What you need to do
Transcribe verbatim the lines from the line with "Given: Disable Offline-Website-Daten checkbox" to the line with "Looking at the", including both, and omit the pictures.

Input records
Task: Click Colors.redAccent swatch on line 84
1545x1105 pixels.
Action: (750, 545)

==

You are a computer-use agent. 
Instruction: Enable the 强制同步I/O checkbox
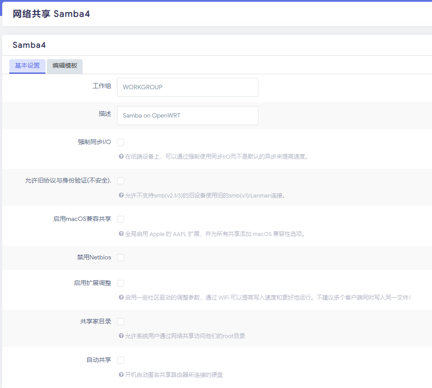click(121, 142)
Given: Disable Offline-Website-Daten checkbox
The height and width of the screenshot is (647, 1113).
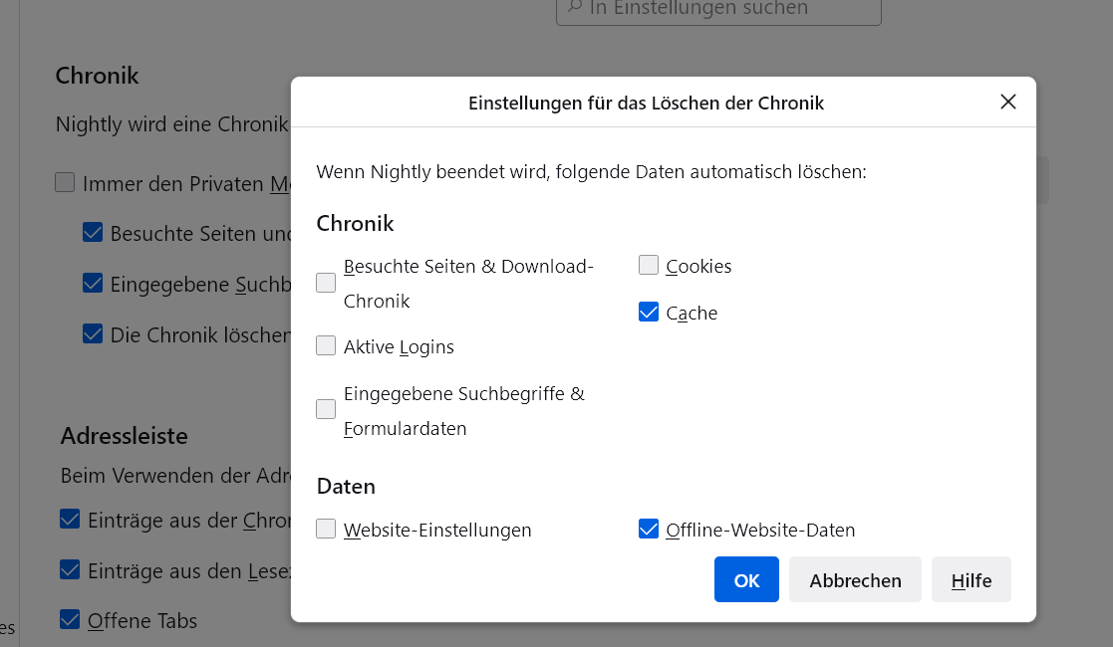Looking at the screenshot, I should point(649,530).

Task solution
Given: Disable Offline-Website-Daten checkbox
The height and width of the screenshot is (647, 1113).
Looking at the screenshot, I should point(649,530).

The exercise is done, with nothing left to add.